Transcribe the data exactly, starting with the line that contains "Given: Tap the 'Filtered" and going on through the line that contains "The width and height of the screenshot is (951, 407).", with both of those lines included.

++++++

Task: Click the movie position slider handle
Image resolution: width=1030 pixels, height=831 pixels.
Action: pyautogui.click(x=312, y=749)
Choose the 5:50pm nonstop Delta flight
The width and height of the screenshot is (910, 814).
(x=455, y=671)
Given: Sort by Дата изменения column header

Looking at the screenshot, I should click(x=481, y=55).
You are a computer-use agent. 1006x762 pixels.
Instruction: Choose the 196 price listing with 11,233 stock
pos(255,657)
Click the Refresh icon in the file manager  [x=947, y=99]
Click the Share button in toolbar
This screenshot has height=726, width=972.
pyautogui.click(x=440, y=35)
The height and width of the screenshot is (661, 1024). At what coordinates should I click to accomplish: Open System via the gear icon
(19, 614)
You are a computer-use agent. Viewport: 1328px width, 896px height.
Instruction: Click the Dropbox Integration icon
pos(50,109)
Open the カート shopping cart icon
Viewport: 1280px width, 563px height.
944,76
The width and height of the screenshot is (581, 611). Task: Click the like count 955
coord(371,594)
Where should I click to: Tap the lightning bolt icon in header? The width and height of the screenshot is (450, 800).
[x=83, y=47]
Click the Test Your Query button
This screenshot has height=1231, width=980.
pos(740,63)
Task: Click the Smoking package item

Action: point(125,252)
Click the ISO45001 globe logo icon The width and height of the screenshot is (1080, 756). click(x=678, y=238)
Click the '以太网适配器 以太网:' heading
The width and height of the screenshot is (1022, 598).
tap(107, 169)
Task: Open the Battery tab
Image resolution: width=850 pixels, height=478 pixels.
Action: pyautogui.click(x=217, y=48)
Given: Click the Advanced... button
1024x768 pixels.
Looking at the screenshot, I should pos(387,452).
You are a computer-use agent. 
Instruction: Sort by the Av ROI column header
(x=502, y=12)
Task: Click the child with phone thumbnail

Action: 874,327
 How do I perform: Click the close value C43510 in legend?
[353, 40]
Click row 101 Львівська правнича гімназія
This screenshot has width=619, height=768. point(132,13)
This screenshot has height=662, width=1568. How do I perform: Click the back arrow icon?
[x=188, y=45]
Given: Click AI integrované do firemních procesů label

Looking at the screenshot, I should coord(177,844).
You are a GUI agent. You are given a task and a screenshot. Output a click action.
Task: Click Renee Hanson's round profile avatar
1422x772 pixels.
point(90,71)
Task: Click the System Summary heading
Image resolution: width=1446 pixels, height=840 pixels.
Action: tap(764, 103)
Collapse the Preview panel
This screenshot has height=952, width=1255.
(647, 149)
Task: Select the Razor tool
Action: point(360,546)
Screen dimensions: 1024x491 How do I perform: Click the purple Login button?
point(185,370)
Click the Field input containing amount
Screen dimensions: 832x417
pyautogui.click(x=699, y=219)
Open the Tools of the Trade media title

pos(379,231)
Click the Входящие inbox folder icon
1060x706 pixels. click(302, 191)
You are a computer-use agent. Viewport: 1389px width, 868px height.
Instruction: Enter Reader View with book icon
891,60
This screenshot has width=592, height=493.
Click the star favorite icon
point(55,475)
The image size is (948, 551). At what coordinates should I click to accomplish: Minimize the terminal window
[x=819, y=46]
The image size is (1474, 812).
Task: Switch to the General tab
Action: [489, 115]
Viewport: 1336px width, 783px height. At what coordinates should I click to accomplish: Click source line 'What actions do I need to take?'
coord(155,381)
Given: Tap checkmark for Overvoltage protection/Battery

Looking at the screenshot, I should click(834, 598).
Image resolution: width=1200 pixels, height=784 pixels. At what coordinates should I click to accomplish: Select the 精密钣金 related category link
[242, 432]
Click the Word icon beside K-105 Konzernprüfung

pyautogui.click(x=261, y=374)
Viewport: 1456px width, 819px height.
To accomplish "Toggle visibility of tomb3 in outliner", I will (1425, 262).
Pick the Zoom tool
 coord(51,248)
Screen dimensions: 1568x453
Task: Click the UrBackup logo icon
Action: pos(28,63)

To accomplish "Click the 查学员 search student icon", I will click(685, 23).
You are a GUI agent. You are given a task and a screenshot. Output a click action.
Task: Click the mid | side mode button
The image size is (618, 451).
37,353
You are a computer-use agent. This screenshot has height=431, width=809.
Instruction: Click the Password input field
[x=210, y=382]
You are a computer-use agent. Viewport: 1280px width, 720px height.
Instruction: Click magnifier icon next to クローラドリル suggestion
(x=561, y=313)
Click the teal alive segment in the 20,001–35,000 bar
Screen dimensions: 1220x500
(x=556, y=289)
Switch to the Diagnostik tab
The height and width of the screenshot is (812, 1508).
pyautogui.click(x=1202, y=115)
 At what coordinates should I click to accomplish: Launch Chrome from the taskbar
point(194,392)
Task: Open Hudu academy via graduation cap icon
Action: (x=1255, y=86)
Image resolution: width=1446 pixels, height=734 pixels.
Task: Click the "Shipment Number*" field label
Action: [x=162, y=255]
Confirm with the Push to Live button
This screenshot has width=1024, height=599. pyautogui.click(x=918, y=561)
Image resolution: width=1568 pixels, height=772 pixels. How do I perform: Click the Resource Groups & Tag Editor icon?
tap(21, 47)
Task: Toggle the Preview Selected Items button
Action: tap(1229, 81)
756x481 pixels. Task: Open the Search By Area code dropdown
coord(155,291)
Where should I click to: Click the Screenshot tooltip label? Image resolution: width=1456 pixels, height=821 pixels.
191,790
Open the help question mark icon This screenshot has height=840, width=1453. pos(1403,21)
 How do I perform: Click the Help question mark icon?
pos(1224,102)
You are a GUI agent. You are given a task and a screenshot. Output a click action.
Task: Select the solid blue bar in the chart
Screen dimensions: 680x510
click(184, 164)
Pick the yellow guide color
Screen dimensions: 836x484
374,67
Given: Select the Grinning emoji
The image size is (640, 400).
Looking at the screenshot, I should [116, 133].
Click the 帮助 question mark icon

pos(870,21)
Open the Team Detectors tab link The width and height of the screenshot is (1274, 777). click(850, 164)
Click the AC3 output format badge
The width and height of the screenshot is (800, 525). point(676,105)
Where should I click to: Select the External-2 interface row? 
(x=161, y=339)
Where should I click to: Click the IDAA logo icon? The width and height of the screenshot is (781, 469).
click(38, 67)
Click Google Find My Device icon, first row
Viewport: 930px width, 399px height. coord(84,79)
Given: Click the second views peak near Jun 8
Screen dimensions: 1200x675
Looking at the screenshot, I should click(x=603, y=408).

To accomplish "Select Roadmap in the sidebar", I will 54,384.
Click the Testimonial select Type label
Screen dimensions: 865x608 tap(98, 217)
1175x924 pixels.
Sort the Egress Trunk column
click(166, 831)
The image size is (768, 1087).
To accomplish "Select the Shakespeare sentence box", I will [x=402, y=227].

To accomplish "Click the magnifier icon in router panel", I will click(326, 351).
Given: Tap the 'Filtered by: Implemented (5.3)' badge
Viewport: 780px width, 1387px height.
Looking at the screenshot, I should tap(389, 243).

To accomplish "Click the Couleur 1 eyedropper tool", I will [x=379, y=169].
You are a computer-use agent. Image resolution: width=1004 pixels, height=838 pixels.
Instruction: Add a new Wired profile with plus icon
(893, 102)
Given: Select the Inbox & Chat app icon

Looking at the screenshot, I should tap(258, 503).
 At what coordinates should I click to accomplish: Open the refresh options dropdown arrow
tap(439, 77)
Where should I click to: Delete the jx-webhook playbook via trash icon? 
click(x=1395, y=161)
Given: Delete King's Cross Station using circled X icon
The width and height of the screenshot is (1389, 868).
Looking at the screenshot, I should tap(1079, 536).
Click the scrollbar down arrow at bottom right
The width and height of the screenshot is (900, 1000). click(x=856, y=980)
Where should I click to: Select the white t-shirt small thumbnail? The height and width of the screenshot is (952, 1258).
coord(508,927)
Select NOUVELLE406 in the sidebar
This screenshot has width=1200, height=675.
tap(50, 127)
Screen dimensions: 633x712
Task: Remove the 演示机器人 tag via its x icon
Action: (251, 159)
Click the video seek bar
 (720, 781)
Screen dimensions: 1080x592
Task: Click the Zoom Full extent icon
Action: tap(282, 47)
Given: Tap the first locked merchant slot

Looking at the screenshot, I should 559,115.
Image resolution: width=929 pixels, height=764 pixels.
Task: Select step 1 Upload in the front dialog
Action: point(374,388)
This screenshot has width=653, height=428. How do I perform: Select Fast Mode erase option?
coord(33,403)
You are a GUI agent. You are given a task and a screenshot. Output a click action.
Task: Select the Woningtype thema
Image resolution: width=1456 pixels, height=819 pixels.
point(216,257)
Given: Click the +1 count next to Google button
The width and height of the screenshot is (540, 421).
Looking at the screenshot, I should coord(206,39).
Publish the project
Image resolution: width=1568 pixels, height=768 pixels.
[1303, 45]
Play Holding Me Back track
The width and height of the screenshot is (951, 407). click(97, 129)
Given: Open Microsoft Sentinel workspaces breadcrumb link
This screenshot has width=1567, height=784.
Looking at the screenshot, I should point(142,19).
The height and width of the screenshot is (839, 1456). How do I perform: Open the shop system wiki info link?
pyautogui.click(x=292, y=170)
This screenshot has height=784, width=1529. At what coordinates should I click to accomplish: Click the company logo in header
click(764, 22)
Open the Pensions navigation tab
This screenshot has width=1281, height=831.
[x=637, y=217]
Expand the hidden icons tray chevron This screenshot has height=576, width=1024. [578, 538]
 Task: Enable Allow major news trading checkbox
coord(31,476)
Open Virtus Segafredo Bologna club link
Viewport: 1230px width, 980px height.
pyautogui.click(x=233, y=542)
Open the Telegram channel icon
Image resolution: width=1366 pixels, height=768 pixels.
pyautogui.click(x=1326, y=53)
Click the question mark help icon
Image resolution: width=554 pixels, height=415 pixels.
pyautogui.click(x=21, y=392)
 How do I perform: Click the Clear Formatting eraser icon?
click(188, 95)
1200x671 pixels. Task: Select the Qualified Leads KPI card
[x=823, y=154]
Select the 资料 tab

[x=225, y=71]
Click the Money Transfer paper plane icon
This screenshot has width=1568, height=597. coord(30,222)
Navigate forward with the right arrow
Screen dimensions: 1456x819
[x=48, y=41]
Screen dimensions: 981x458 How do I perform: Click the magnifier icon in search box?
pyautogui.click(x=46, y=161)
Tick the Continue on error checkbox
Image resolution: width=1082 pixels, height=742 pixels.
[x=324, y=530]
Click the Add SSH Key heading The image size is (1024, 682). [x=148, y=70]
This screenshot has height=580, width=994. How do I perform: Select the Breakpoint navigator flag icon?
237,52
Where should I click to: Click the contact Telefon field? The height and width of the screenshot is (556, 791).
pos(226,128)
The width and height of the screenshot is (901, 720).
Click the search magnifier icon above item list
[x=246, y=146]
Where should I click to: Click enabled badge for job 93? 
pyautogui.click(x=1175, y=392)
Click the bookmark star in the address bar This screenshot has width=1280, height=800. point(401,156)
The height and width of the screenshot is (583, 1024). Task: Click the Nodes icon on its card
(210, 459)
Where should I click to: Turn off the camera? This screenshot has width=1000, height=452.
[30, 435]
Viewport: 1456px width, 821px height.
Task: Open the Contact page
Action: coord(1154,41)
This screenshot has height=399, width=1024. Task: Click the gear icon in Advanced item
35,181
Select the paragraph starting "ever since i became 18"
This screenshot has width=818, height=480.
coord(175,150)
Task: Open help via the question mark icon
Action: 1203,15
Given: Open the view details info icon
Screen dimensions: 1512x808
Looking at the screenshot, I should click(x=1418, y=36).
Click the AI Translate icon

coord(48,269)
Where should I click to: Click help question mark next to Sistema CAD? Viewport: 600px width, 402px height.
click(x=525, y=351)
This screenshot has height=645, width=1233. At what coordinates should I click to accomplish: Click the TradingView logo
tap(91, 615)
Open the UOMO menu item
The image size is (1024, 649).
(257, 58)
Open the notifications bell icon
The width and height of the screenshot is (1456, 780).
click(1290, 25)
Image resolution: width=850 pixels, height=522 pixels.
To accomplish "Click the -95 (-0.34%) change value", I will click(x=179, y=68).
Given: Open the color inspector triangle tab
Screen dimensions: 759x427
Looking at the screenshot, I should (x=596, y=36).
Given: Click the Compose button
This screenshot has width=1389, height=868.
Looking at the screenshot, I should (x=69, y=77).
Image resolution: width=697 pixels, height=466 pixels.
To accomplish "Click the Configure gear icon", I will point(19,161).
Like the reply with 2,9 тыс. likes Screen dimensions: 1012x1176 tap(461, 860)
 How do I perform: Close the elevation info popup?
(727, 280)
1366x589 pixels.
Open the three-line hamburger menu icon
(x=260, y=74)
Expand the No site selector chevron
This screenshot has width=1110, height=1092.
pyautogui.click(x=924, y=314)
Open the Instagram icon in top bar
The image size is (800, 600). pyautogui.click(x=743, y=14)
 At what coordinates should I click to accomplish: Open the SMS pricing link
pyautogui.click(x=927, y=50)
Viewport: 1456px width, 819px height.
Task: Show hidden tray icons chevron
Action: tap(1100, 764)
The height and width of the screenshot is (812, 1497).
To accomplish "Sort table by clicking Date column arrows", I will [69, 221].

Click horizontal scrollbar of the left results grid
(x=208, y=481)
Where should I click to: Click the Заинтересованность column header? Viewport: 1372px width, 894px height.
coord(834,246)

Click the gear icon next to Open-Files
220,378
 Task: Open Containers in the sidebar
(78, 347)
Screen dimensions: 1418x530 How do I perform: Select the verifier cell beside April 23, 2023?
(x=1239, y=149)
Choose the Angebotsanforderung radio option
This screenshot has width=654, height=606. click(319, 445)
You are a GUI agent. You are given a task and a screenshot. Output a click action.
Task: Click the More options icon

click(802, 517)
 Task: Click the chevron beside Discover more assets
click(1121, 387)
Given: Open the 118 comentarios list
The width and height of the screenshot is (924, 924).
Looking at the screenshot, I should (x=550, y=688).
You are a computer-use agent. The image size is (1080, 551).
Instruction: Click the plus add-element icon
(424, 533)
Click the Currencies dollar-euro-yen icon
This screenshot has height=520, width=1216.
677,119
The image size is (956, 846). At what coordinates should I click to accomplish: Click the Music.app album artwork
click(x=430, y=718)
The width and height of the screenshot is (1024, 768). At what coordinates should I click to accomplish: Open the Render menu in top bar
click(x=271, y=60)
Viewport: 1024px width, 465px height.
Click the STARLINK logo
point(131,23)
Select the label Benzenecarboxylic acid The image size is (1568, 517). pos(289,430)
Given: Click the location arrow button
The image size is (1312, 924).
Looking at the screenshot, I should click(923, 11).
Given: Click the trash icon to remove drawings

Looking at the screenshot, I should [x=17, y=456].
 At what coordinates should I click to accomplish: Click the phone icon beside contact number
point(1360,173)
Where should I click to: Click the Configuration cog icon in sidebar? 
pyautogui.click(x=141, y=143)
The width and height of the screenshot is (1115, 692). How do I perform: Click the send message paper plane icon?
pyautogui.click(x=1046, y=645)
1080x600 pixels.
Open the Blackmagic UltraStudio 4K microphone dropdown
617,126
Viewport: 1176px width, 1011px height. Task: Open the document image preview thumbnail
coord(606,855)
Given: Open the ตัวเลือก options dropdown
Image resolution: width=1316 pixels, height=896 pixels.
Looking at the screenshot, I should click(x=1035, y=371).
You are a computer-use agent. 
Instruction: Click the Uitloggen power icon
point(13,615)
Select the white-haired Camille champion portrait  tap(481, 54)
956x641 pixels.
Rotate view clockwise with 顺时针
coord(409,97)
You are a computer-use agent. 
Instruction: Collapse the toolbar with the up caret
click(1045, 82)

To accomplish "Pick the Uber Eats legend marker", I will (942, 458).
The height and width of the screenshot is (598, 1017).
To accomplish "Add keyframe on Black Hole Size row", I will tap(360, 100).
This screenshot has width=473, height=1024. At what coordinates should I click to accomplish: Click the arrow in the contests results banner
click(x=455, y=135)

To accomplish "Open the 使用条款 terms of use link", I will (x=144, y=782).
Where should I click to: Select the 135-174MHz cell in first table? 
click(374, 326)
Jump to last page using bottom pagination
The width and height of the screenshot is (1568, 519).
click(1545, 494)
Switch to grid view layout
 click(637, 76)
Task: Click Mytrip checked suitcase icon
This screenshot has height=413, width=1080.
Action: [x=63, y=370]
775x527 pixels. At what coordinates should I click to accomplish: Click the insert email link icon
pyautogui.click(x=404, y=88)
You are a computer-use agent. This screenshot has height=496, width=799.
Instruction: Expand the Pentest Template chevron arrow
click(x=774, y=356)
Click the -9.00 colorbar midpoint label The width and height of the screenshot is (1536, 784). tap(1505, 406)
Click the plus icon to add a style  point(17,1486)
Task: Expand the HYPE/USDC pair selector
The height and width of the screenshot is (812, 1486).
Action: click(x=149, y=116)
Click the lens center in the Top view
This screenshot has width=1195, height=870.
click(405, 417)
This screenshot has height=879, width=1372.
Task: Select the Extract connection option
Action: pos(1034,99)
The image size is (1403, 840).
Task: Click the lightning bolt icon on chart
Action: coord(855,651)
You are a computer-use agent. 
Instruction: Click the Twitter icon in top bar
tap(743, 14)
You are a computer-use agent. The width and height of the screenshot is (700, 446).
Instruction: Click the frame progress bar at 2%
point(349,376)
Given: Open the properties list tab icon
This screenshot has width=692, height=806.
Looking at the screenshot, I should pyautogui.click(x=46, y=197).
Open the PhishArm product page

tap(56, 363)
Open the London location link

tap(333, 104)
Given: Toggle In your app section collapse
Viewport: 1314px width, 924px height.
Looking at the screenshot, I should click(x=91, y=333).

++++++

◆ Reply to the exercise
Given: Tap the 'Filtered by: Implemented (5.3)' badge
Viewport: 780px width, 1387px height.
Looking at the screenshot, I should tap(389, 243).

To accomplish "Click the Couleur 1 eyedropper tool", I will [x=379, y=169].
You are a computer-use agent. Image resolution: width=1004 pixels, height=838 pixels.
Instruction: Add a new Wired profile with plus icon
(893, 102)
Given: Select the Inbox & Chat app icon

Looking at the screenshot, I should tap(258, 503).
 At what coordinates should I click to accomplish: Open the refresh options dropdown arrow
tap(439, 77)
Where should I click to: Delete the jx-webhook playbook via trash icon? 
click(x=1395, y=161)
Given: Delete King's Cross Station using circled X icon
The width and height of the screenshot is (1389, 868).
Looking at the screenshot, I should tap(1079, 536).
Click the scrollbar down arrow at bottom right
The width and height of the screenshot is (900, 1000). click(x=856, y=980)
Where should I click to: Select the white t-shirt small thumbnail? The height and width of the screenshot is (952, 1258).
coord(508,927)
Select NOUVELLE406 in the sidebar
This screenshot has width=1200, height=675.
tap(50, 127)
Screen dimensions: 633x712
Task: Remove the 演示机器人 tag via its x icon
Action: (251, 159)
Click the video seek bar
 (720, 781)
Screen dimensions: 1080x592
Task: Click the Zoom Full extent icon
Action: tap(282, 47)
Given: Tap the first locked merchant slot

Looking at the screenshot, I should 559,115.
Image resolution: width=929 pixels, height=764 pixels.
Task: Select step 1 Upload in the front dialog
Action: point(374,388)
This screenshot has width=653, height=428. How do I perform: Select Fast Mode erase option?
coord(33,403)
You are a GUI agent. You are given a task and a screenshot. Output a click action.
Task: Select the Woningtype thema
Image resolution: width=1456 pixels, height=819 pixels.
point(216,257)
Given: Click the +1 count next to Google button
The width and height of the screenshot is (540, 421).
Looking at the screenshot, I should coord(206,39).
Publish the project
Image resolution: width=1568 pixels, height=768 pixels.
[1303, 45]
Play Holding Me Back track
The width and height of the screenshot is (951, 407). click(97, 129)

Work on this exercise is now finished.